REQUIREMENT:
Identify the line that contains "MESAFELİ SATIŞ VE" in the material. Output it and every line after it, unchanged, through the end.
───── RECORDS SHOWN ─────
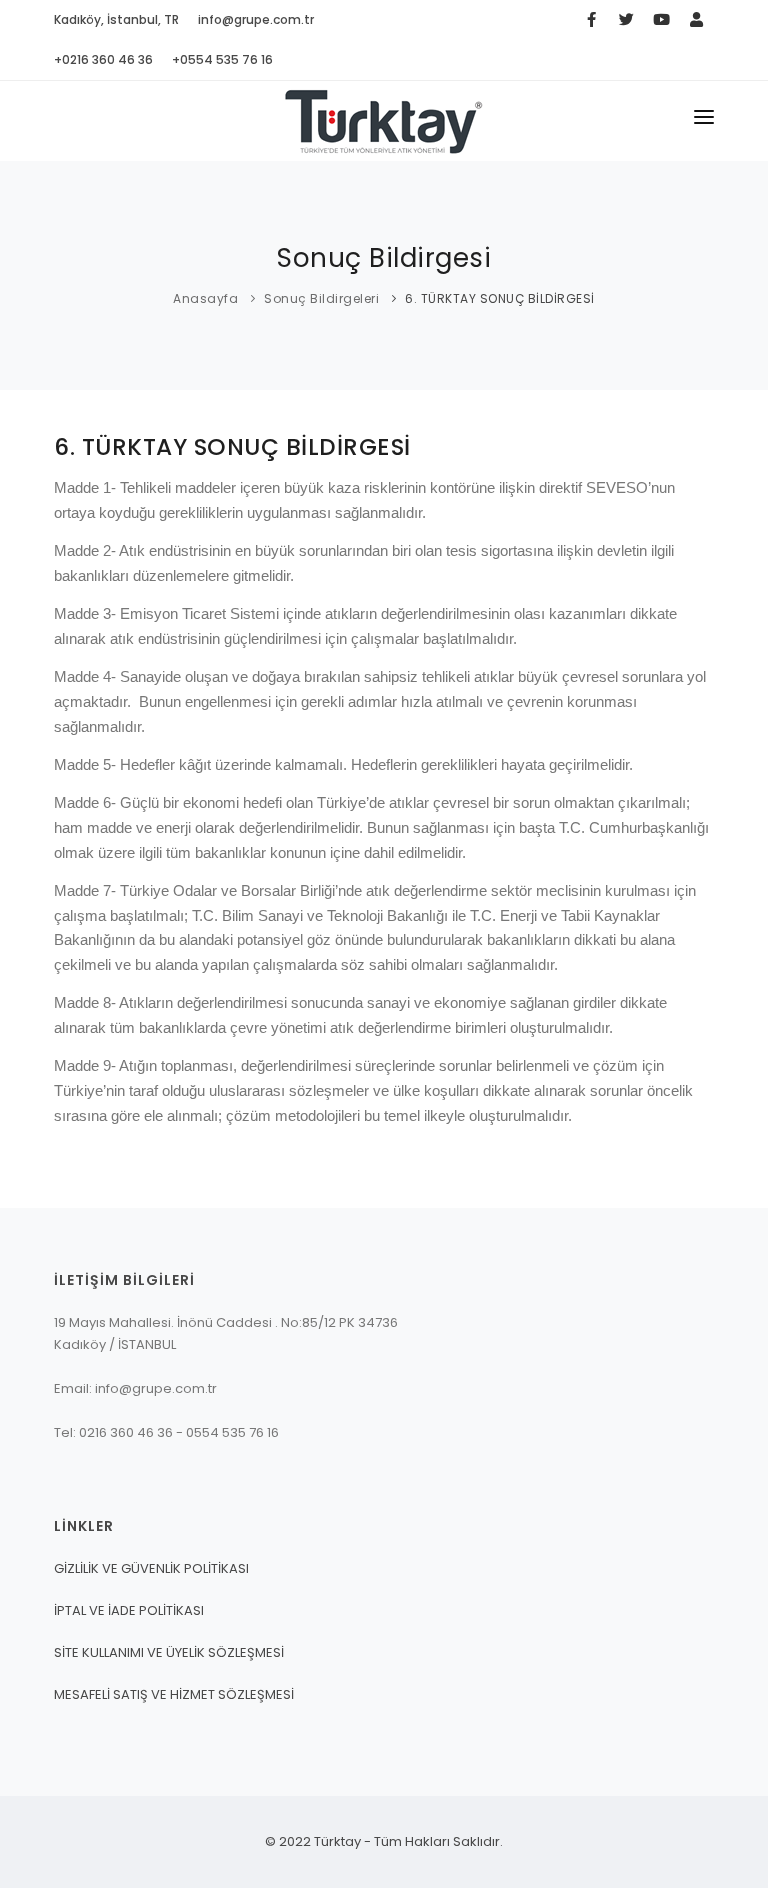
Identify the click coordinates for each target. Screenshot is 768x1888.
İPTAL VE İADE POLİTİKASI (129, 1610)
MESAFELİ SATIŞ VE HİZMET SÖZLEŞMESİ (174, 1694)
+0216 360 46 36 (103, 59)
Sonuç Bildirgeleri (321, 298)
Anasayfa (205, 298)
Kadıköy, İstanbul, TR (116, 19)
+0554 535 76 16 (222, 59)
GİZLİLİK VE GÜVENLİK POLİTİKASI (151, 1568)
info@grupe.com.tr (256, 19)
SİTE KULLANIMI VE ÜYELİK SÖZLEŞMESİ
─────
WORKED SOLUTION:
MESAFELİ SATIŞ VE HİZMET SÖZLEŞMESİ (174, 1694)
+0216 360 46 36 (103, 59)
Sonuç Bildirgeleri (321, 298)
Anasayfa (205, 298)
Kadıköy, İstanbul, TR (116, 19)
+0554 535 76 16 (222, 59)
GİZLİLİK VE GÜVENLİK POLİTİKASI (151, 1568)
info@grupe.com.tr (256, 19)
SİTE KULLANIMI VE ÜYELİK SÖZLEŞMESİ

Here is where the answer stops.